Task goal ::
Nothing but a number is wanted here: the tally of lines in the material below that include "accomplish".

Exercise materials ::
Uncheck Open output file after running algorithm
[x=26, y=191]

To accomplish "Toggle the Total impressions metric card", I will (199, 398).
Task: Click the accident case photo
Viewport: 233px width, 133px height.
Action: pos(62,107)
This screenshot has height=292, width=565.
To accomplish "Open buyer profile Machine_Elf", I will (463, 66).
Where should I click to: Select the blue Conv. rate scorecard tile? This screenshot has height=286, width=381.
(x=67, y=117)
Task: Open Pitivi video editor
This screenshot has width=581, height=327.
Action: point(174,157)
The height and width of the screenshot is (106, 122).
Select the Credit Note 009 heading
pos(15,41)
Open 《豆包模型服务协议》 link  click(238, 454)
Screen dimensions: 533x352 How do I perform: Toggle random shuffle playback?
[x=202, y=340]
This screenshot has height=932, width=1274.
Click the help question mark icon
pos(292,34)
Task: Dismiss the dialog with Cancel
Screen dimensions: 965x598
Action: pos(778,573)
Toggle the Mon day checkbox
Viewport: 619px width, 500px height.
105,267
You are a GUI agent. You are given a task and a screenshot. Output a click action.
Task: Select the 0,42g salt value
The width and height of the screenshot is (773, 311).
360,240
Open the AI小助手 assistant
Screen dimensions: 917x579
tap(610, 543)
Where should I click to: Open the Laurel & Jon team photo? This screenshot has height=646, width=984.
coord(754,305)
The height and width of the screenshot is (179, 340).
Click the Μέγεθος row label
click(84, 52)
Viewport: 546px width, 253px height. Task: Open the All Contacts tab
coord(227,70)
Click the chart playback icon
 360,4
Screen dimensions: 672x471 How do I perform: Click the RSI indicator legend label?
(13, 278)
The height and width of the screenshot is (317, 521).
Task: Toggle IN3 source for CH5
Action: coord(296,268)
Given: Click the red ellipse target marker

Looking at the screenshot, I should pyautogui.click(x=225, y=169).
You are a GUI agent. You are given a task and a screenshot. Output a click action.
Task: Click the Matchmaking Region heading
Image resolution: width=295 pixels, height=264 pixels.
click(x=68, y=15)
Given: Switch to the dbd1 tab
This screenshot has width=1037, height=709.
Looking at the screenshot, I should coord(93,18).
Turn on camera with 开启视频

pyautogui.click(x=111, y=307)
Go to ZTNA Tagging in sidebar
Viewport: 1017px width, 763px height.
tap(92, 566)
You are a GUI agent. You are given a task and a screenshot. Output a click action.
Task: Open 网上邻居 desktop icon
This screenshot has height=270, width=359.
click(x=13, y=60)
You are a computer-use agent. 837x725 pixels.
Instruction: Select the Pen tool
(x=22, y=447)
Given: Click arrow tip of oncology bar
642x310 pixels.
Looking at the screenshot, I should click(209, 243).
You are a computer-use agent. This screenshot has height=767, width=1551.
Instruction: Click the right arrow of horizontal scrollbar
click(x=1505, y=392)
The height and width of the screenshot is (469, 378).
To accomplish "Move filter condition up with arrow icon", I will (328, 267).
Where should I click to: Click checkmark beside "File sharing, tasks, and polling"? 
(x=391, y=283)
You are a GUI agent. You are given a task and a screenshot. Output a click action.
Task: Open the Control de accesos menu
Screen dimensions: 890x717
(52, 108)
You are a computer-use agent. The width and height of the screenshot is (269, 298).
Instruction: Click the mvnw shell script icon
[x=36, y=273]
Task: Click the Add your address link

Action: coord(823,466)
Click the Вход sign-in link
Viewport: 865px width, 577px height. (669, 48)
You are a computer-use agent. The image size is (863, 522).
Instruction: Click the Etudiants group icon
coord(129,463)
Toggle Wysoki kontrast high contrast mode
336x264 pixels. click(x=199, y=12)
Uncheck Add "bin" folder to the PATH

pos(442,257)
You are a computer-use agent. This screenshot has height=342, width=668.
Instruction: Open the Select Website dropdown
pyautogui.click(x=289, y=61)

Answer space ::
3